Like it or Not, Gov. Jerry Brown's Approval of Limited Off-Reservation Gaming Is Lawful and Supportive of Tribal Sovereignty
Recently, the California Governor, Jerry Brown, authorized the Class III gaming compacts of two landless tribes, the North Fork Rancheria of Mono Indians and Estom Yumeka Maidu (Enterprise Rancheria), who had petitioned the state to operate tribal gaming facilities outside of their traditional reservation lands. Commonly known and ignorantly referred to as “reservation shopping”, the Governor’s decision, while somewhat controversial is both consistent with the State’s policy towards Indians and Indian gaming, supportive of tribal sovereignty and consistent with the Indian Gaming Regulatory Act of 1988 (IGRA).
States Indian Policy and Tribal Sovereignty
Governor Brown’s decision is consistent with the State’s policy of regulating Indian gaming as voted on by the public in Proposition 1A, the voter initiative passed in 2000, that California voters enacted to amend the California constitution to permit federally recognized tribes to operate gaming facilities within the state.

*-*-*

## Given task
Copy out the article above on Governor Jerry Brown's approval of off-reservation tribal gaming word for word, from its headline through the last sentence.

## Dataset content

*-*-*

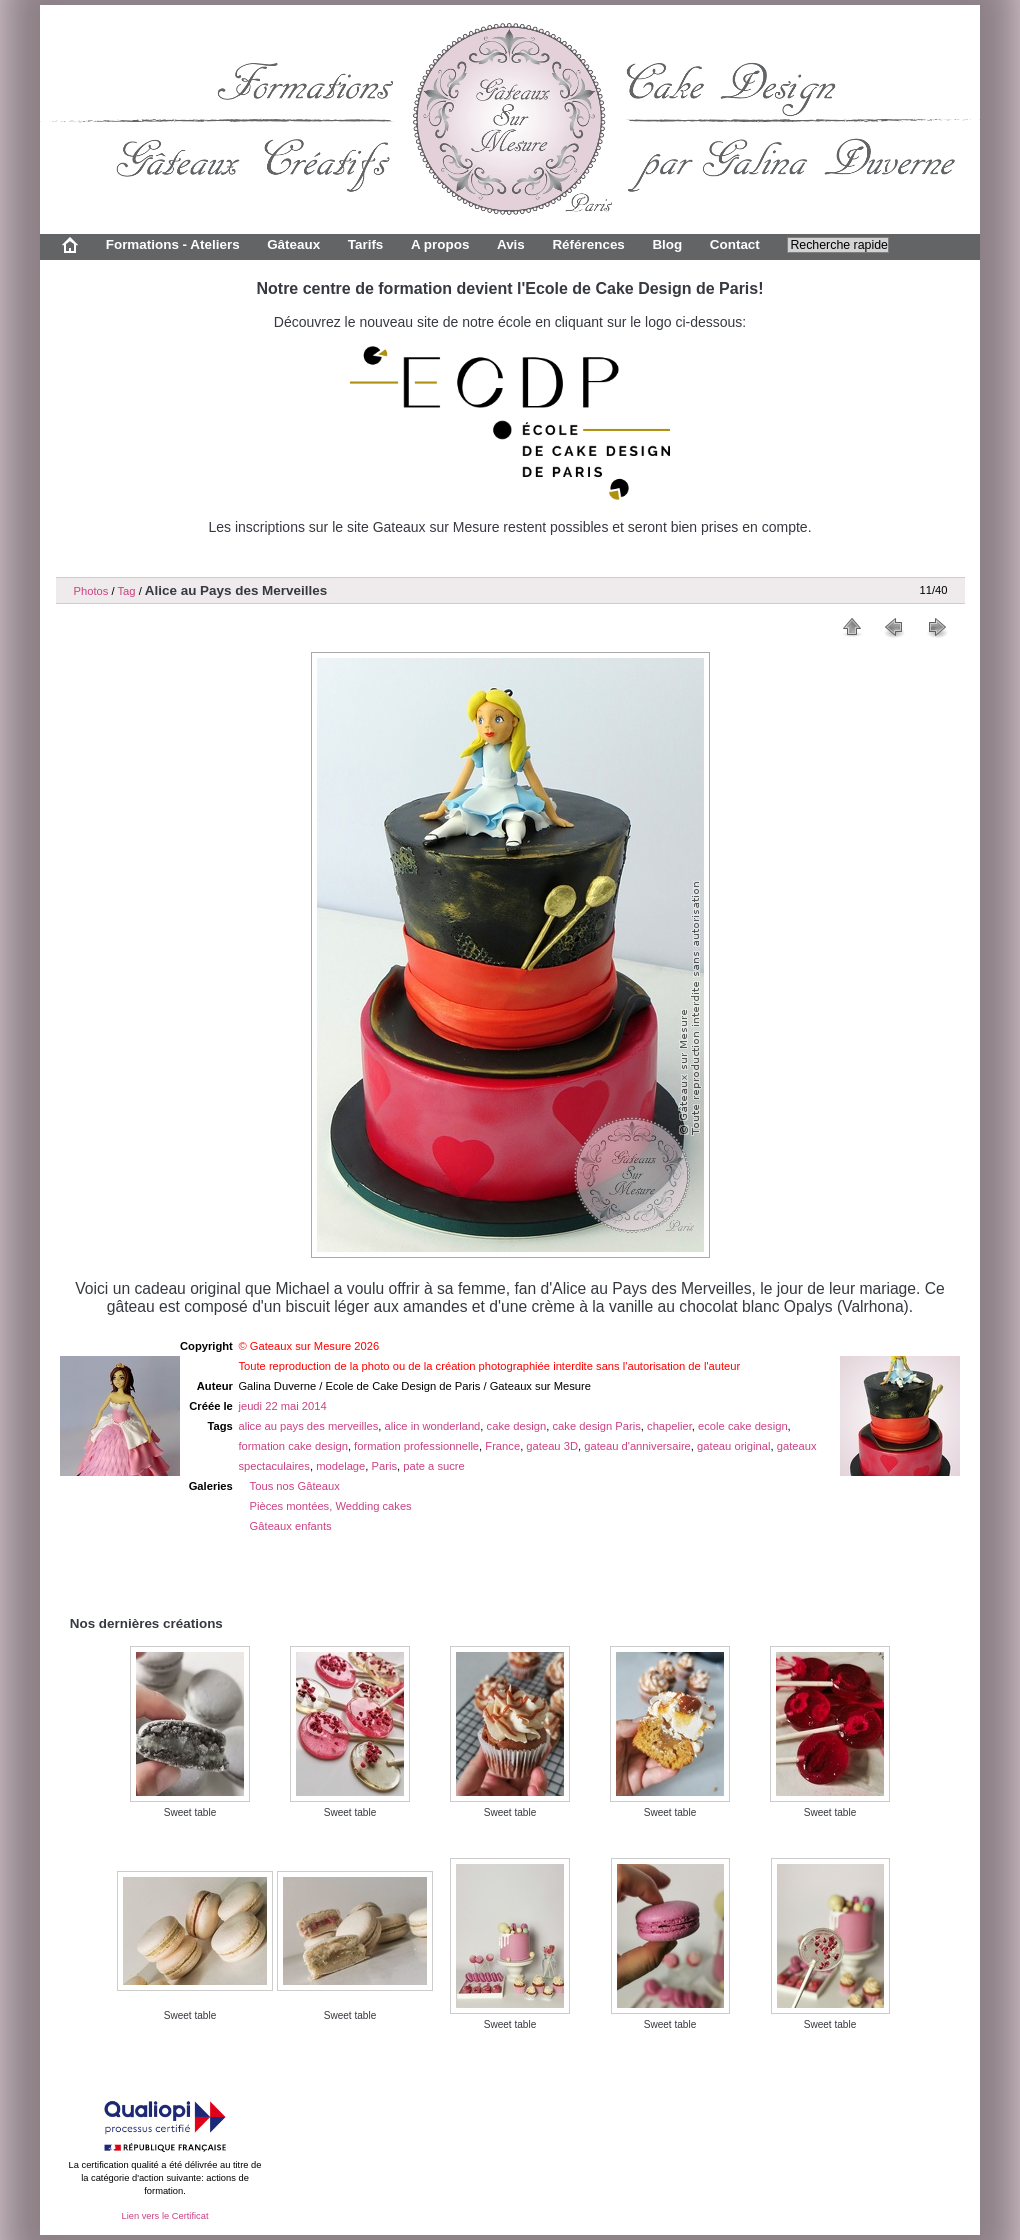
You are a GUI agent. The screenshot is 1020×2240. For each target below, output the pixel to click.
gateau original (733, 1446)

*-*-*

## Answer for this exercise
Like it or Not, Gov. Jerry Brown's Approval of Limited Off-Reservation Gaming Is Lawful and Supportive of Tribal Sovereignty
Recently, the California Governor, Jerry Brown, authorized the Class III gaming compacts of two landless tribes, the North Fork Rancheria of Mono Indians and Estom Yumeka Maidu (Enterprise Rancheria), who had petitioned the state to operate tribal gaming facilities outside of their traditional reservation lands. Commonly known and ignorantly referred to as “reservation shopping”, the Governor’s decision, while somewhat controversial is both consistent with the State’s policy towards Indians and Indian gaming, supportive of tribal sovereignty and consistent with the Indian Gaming Regulatory Act of 1988 (IGRA).
States Indian Policy and Tribal Sovereignty
Governor Brown’s decision is consistent with the State’s policy of regulating Indian gaming as voted on by the public in Proposition 1A, the voter initiative passed in 2000, that California voters enacted to amend the California constitution to permit federally recognized tribes to operate gaming facilities within the state.